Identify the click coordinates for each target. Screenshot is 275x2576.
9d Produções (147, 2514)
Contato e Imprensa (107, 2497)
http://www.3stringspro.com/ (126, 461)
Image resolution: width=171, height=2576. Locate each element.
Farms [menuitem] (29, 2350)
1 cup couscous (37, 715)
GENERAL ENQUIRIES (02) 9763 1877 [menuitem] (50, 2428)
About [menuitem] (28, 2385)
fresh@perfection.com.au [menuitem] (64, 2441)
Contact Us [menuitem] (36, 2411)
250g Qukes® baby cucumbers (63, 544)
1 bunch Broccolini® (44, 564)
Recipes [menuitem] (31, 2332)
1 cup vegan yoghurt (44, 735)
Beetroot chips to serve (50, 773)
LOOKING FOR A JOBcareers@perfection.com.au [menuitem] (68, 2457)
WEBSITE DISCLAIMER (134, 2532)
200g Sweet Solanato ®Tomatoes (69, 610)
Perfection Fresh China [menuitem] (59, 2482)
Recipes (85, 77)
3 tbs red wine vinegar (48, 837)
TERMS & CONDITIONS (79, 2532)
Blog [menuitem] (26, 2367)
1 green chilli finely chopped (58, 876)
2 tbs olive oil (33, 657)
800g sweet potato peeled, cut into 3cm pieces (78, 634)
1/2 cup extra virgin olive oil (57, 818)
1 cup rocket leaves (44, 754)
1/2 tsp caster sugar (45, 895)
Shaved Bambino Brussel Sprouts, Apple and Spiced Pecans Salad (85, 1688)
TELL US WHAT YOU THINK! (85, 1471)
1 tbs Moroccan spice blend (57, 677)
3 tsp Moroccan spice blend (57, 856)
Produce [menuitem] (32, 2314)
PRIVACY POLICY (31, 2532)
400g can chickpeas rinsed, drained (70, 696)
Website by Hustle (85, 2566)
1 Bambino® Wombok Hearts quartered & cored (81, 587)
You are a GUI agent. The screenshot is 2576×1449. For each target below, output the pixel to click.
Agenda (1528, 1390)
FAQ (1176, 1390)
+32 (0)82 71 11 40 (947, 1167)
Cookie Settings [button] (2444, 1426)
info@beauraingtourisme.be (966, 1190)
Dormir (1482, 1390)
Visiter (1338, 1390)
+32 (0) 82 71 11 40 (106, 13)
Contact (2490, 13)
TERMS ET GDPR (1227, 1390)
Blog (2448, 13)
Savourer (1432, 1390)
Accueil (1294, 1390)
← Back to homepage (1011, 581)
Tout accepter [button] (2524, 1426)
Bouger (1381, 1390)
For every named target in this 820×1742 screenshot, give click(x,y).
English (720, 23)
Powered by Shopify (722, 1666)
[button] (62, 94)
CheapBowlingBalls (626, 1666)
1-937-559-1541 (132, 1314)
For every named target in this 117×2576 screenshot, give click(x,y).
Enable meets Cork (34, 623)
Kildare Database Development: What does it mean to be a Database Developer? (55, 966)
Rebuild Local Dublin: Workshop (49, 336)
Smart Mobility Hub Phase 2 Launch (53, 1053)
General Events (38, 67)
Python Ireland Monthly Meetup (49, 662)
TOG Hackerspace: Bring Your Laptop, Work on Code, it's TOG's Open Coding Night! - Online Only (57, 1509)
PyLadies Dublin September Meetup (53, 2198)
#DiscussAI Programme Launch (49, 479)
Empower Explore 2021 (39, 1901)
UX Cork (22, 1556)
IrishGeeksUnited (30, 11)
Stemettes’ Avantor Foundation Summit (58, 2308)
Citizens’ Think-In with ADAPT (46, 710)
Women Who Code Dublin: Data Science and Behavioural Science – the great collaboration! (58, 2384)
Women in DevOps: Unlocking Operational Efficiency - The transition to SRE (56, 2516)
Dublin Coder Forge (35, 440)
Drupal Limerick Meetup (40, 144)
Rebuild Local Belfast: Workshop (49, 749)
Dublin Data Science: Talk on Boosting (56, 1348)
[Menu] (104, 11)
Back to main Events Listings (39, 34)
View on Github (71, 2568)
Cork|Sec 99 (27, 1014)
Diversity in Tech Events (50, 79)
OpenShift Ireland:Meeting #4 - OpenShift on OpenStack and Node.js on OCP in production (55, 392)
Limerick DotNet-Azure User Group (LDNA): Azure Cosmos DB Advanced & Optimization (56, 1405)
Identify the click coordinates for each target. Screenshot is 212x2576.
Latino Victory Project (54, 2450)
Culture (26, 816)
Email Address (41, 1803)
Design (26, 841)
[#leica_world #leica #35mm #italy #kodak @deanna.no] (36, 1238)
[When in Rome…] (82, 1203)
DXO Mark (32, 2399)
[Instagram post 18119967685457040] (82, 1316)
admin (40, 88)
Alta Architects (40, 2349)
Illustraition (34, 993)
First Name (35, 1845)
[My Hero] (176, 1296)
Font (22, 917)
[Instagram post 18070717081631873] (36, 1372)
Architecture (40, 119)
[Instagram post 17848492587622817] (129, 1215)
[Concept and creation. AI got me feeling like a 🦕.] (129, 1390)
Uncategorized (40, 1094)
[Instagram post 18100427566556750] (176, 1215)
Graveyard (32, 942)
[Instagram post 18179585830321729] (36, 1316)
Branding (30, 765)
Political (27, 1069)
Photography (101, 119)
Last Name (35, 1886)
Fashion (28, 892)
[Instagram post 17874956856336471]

+---+

» Requirement
Word for word, repeat the line holding "First Name (35, 1845)" and all lines after it through the end of the entries above.

» Written answer
First Name (35, 1845)
[My Hero] (176, 1296)
Font (22, 917)
[Instagram post 18070717081631873] (36, 1372)
Architecture (40, 119)
[Instagram post 17848492587622817] (129, 1215)
[Concept and creation. AI got me feeling like a 🦕.] (129, 1390)
Uncategorized (40, 1094)
[Instagram post 18100427566556750] (176, 1215)
Graveyard (32, 942)
[Instagram post 18179585830321729] (36, 1316)
Branding (30, 765)
Political (27, 1069)
Photography (101, 119)
Last Name (35, 1886)
Fashion (28, 892)
[Instagram post 17874956856336471]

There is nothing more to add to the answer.